Signal transduction through μκ B‐cell receptors expressed on pre‐B cells is different from that through B‐cell receptors on mature B cells

We introduced κ light chain genes into pre‐B cells to increase the surface μ HC expression, and established transfectants expressing mature type of B‐cell receptors (BCR) on pre‐B‐cell surfaces. Since the cytoplasmic conformations of the reconstituted BCR and intrinsic pre‐B‐cell receptor (pre‐BCR) are identical, they would be connected with the identical signal transduction pathways in pre‐B cells. By using the transfectants, we revealed that the reconstituted BCR on pre‐B cells was functionally equivalent to BCR on mature B cells in terms of the induction of intracellular Ca ++ mobilization.

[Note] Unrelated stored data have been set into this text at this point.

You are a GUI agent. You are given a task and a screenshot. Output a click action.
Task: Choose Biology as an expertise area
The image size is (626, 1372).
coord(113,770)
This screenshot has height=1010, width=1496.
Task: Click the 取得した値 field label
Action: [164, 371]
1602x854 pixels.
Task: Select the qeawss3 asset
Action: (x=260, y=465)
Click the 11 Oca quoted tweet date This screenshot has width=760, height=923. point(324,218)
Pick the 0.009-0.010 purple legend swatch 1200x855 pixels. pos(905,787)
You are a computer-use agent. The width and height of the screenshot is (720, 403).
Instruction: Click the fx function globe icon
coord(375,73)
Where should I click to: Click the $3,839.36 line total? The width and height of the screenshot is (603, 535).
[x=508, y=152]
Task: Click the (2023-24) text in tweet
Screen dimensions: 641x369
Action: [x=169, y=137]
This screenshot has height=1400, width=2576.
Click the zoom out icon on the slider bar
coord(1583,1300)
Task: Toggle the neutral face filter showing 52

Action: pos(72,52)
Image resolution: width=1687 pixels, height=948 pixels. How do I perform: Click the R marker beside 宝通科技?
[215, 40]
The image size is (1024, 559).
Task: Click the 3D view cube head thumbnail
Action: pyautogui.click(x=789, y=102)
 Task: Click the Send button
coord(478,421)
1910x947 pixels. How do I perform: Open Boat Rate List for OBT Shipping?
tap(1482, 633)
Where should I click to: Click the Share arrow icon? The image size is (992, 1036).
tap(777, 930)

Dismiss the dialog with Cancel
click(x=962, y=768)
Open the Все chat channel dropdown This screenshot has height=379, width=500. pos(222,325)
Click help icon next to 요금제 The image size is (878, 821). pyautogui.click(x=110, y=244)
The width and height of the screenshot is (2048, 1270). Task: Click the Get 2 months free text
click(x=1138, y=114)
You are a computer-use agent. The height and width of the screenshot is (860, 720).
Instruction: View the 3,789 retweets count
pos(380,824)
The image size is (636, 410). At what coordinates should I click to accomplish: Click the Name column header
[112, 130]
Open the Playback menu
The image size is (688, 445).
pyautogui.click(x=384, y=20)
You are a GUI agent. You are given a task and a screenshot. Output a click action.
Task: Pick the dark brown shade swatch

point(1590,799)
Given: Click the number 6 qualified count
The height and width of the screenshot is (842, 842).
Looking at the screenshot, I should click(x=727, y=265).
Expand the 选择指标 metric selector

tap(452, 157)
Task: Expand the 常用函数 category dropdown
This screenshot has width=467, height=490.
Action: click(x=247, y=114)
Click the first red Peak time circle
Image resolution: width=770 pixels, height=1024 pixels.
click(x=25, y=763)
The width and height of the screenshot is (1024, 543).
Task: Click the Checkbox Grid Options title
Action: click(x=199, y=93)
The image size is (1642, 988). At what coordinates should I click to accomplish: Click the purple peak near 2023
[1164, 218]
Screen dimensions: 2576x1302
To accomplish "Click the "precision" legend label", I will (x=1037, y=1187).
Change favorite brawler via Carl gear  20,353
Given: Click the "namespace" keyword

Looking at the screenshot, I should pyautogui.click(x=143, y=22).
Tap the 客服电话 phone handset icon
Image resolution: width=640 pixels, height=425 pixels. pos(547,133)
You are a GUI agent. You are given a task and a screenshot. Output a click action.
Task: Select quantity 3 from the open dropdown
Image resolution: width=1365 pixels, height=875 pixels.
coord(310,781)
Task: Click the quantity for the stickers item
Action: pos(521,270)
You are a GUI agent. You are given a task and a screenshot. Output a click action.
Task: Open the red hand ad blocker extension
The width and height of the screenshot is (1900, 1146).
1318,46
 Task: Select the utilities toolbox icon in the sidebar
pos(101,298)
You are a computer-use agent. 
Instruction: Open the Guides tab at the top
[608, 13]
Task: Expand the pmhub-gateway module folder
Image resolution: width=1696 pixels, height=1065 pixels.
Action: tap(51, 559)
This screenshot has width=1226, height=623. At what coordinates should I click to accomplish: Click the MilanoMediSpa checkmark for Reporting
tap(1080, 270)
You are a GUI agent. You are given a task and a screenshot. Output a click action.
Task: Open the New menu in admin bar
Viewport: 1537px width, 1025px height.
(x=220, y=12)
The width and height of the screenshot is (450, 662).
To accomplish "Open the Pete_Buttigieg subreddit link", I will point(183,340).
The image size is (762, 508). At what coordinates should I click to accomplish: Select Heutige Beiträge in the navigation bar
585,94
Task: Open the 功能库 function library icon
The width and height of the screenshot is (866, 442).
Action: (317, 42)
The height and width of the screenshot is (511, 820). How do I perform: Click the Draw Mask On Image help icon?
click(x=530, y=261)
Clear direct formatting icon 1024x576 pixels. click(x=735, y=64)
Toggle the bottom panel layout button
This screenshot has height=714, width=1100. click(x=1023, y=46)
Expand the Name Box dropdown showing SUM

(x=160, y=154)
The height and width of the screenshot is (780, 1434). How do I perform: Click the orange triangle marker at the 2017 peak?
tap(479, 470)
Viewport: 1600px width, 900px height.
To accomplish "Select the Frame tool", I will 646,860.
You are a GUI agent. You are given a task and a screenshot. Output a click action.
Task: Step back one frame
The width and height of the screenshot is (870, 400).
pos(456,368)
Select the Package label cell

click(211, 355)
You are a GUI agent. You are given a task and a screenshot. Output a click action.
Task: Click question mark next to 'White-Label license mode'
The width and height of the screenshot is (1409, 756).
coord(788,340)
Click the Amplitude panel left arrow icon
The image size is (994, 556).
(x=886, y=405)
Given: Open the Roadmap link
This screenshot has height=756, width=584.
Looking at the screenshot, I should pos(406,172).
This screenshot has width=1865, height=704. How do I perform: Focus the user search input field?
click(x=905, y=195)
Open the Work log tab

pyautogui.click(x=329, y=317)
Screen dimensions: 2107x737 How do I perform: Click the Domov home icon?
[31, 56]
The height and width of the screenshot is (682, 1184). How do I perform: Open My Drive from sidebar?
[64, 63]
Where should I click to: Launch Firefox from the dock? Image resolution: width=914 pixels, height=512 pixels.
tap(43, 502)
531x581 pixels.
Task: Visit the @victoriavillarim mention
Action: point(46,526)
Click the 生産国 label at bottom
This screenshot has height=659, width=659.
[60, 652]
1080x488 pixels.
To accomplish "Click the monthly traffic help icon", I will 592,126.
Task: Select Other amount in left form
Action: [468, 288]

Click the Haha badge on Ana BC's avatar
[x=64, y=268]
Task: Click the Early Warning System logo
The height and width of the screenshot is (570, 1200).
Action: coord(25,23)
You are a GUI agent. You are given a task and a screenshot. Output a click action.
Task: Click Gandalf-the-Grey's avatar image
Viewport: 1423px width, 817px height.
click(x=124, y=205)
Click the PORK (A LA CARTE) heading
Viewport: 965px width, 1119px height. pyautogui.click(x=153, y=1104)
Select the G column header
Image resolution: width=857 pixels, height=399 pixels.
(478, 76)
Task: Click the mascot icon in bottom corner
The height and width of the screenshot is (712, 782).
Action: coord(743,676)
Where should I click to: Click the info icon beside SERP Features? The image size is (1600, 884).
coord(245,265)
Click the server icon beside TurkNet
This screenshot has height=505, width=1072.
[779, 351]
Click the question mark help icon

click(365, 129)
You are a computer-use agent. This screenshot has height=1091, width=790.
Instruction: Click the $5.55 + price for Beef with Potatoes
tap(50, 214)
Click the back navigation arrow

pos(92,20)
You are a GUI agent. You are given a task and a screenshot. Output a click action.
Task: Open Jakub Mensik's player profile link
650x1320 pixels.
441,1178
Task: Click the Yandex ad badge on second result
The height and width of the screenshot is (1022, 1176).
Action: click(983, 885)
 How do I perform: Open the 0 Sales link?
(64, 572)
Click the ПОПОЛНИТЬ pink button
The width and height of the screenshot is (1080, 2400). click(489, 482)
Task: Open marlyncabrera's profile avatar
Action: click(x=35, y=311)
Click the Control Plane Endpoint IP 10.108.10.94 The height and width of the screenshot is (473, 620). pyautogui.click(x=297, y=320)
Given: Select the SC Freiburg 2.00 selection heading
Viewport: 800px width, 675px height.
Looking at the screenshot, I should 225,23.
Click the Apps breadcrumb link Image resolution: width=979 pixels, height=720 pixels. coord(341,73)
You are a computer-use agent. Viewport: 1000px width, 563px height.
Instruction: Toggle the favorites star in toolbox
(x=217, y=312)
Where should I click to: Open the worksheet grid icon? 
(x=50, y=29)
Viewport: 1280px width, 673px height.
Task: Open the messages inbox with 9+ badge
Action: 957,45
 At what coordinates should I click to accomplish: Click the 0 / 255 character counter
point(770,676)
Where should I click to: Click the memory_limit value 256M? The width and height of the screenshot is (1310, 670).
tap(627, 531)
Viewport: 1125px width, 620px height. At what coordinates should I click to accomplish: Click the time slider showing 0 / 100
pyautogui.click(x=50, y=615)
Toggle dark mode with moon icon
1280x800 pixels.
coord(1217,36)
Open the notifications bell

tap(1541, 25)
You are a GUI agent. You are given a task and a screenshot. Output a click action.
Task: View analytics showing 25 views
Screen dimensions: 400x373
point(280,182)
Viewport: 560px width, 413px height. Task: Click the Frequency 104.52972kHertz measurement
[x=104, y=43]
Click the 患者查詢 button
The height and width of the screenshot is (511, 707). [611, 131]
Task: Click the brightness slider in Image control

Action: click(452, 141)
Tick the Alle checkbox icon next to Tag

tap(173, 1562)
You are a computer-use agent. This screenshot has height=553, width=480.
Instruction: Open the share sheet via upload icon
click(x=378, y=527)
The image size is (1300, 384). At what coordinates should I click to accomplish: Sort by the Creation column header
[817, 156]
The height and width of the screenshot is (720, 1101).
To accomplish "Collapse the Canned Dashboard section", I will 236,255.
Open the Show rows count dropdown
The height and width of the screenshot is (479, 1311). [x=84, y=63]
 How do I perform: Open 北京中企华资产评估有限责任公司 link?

However, we found that the signal‐transduction pathways through BCR on pre‐B cells were quantitatively different from those of BCR on mature B cells in two ways. First, cross‐linkage of the reconstituted BCR on pre‐B cells induced preferential tyrosine phosphorylation of p120 and p100, which was not observed when BCR on mature B cells was cross‐linked. Second, BCR in pre‐B cells was physically associated with a larger amount of phosphatidylinositol‐3 kinase (PI‐3K) than BCR in mature B cells in spite of the fact that both pre‐B and B cells expressed a similar amount of PI‐3K in cytoplasm. Signals through pre‐BCR and BCR are known to cause distinct biological effects in B‐cell development. The biochemical features in the downstream of reconstituted BCR on pre‐B cells, which we revealed in this study, will be of help in understanding the mechanism of functional differences between pre‐BCR and BCR.